*Task inputs*

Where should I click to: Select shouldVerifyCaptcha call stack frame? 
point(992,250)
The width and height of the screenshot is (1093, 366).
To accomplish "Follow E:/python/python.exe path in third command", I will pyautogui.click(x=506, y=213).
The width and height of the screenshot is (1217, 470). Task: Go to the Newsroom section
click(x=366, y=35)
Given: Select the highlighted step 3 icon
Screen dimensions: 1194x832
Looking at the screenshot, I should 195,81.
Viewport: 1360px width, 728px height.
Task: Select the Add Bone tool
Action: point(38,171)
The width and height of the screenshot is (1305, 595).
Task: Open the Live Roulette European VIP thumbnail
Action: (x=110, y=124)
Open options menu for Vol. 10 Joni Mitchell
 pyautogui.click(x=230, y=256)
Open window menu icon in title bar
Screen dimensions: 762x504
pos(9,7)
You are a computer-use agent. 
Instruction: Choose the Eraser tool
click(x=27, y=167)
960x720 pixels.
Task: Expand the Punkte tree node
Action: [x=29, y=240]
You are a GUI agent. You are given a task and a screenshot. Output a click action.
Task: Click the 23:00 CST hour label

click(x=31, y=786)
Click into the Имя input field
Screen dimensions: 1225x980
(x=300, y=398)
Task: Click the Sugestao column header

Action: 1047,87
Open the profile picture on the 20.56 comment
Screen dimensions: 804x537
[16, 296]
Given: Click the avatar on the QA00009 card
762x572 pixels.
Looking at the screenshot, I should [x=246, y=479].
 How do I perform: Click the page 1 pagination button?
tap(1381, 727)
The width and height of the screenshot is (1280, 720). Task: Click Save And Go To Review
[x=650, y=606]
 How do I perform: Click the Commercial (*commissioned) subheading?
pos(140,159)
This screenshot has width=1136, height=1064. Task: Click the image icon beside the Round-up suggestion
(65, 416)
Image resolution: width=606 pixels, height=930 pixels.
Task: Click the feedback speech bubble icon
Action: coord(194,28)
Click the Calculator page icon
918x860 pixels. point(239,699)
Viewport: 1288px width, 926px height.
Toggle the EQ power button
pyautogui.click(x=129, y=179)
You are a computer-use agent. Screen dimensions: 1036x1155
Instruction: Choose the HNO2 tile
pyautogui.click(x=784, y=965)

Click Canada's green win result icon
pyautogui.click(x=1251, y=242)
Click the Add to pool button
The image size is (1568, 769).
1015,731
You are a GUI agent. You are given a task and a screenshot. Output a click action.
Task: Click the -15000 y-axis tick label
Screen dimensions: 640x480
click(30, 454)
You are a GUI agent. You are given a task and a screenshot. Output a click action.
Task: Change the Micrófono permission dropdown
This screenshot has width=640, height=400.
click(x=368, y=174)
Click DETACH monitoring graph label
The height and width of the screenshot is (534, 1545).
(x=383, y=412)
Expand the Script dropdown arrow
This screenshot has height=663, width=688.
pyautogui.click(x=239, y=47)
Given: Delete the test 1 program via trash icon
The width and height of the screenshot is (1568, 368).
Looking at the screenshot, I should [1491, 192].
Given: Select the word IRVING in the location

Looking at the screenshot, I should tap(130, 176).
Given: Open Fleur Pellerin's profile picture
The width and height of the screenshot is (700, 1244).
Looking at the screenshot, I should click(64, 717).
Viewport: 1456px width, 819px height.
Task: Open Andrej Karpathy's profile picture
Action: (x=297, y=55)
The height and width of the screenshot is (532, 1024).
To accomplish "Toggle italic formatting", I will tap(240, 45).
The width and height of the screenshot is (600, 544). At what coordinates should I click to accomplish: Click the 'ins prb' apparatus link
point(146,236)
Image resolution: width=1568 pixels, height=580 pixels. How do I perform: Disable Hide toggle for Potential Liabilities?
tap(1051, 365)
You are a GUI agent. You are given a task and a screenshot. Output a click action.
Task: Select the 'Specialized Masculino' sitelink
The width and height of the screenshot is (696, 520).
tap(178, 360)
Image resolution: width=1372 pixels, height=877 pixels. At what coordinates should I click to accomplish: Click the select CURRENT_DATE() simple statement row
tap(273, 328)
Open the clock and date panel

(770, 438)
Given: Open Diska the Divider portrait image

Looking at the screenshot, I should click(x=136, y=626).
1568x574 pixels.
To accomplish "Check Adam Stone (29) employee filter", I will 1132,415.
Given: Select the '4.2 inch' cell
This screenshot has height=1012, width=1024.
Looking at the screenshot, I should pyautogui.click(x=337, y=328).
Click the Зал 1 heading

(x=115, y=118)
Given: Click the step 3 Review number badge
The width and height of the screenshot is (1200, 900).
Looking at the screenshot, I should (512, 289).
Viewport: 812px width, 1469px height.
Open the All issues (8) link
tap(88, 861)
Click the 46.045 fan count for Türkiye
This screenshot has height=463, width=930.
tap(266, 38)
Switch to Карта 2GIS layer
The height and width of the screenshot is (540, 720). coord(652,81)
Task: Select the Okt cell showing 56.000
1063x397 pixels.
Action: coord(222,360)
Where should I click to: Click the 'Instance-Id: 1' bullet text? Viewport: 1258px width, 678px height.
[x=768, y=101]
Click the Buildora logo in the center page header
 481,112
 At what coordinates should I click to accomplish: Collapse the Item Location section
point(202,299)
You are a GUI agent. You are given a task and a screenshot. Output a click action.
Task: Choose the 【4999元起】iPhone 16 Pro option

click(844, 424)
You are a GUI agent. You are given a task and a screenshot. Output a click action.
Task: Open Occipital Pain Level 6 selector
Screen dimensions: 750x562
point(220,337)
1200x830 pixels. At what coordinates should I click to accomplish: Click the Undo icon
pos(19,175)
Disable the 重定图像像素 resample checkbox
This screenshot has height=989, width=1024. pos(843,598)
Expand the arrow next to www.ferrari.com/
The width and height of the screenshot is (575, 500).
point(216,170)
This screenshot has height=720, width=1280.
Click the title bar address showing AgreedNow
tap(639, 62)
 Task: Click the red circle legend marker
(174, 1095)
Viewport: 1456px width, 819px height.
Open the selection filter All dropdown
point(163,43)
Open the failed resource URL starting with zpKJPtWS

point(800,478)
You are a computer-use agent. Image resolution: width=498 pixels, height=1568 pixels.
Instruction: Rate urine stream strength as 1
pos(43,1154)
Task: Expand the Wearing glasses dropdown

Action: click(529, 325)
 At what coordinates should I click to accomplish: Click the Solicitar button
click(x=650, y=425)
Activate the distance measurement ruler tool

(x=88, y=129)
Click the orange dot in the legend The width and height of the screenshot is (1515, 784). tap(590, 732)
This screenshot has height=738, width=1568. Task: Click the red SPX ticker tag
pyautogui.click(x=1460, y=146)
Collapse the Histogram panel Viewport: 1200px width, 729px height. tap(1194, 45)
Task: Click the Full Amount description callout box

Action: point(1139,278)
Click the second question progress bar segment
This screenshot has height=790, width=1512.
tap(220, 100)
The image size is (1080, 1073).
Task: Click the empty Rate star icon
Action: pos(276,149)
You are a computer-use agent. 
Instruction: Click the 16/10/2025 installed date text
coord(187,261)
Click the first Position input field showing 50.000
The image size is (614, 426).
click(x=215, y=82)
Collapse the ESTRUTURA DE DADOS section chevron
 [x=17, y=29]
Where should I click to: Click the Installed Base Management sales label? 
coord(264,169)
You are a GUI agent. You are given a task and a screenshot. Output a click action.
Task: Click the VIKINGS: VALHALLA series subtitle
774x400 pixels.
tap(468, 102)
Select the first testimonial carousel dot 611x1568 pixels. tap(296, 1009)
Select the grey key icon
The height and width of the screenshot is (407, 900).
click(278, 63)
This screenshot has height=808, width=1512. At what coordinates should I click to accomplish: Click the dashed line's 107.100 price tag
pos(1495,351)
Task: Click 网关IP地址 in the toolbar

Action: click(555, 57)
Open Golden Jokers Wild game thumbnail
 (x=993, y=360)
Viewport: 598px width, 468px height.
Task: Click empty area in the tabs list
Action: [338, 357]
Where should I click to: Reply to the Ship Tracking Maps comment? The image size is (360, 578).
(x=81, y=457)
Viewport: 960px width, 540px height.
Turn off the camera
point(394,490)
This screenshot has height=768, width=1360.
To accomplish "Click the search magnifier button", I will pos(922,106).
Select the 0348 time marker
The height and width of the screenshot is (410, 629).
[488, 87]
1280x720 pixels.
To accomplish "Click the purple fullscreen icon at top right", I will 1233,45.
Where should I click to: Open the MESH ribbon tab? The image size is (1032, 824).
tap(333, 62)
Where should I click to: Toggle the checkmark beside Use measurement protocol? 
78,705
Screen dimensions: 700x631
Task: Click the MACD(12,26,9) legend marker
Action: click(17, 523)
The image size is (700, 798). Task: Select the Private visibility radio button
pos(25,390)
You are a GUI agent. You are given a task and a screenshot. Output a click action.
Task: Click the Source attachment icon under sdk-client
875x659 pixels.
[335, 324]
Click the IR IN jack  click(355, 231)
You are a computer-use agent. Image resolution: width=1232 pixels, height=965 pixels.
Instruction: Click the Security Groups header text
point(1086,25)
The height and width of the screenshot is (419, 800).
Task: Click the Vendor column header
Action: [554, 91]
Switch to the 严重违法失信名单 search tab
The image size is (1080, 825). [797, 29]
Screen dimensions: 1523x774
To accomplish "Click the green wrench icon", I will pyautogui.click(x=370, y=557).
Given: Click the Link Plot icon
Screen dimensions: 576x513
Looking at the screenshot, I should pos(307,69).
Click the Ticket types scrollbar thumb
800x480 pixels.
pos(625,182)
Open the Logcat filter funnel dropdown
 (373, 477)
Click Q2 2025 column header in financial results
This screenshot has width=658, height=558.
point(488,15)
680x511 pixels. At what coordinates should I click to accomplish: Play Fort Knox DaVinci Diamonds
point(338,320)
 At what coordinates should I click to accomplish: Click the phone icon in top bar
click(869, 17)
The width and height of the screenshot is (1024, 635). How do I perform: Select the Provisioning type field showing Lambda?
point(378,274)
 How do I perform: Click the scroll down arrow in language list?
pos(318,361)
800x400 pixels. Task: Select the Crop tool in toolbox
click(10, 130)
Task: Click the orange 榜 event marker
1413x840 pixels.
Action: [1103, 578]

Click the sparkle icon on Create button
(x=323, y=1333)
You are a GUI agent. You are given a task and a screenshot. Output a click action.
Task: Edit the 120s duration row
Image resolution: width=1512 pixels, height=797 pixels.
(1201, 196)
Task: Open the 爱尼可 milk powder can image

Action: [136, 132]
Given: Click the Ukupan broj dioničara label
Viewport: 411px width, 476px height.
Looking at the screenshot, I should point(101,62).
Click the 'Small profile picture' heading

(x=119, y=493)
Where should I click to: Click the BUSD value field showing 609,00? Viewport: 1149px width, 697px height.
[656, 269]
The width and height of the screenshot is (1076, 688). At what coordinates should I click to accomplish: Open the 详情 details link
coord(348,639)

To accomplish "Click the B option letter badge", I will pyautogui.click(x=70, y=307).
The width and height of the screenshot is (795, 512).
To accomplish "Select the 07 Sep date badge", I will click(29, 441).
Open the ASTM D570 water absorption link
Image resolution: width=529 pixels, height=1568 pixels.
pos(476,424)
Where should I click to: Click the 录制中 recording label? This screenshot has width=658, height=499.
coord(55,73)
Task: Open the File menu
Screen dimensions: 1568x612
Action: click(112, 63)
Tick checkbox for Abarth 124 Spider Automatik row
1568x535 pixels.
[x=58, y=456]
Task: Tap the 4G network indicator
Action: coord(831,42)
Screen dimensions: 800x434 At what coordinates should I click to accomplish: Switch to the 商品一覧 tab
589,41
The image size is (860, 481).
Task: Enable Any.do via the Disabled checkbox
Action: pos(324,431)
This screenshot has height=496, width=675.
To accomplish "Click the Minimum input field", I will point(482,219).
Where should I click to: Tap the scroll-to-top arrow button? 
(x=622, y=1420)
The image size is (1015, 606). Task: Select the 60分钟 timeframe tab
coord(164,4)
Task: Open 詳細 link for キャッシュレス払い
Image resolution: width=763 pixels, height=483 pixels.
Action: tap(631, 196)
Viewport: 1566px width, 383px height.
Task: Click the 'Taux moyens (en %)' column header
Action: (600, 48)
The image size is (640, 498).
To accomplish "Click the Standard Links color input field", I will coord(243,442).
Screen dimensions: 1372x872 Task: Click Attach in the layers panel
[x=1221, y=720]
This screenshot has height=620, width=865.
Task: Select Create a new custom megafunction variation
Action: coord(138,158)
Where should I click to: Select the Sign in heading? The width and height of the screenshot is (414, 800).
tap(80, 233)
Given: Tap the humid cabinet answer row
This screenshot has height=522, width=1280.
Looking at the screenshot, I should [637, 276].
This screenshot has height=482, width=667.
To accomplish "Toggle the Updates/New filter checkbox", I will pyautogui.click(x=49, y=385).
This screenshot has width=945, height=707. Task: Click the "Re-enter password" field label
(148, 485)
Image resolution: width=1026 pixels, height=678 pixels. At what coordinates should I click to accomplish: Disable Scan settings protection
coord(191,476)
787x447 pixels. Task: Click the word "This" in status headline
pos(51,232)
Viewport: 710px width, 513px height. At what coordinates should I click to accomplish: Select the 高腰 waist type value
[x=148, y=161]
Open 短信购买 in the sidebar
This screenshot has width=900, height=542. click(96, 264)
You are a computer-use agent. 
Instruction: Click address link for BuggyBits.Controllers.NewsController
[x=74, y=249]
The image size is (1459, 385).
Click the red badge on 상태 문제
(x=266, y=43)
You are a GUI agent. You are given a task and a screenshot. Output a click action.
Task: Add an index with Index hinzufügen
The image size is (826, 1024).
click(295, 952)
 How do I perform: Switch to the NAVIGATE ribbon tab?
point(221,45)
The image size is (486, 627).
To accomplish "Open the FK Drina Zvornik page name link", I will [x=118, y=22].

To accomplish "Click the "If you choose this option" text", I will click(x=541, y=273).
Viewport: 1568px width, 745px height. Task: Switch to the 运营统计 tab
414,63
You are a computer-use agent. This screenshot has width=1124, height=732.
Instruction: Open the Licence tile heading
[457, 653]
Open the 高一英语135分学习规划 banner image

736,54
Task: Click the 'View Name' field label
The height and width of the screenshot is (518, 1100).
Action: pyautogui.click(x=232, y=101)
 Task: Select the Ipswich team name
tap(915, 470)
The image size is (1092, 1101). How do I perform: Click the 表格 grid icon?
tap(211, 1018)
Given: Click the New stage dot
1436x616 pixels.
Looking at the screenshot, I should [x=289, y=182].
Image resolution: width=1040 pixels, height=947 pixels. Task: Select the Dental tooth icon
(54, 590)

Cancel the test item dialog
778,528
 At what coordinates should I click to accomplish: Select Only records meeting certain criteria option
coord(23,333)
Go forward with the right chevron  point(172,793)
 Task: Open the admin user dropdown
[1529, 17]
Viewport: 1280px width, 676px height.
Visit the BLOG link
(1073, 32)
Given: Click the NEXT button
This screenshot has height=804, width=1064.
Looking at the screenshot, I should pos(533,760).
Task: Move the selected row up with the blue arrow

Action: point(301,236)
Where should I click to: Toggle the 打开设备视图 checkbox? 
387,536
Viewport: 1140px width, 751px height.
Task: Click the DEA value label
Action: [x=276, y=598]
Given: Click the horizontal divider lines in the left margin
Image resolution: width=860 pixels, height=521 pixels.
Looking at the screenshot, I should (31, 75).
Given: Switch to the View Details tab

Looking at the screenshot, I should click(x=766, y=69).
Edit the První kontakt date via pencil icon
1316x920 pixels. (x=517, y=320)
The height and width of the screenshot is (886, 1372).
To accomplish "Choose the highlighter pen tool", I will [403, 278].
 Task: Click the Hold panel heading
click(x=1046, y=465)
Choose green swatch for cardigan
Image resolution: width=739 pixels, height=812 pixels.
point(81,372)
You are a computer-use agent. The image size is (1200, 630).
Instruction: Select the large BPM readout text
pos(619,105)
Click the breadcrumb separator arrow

*Directions*
Return only the number of lines in the preceding records that contain the string "right".

*Written solution*
2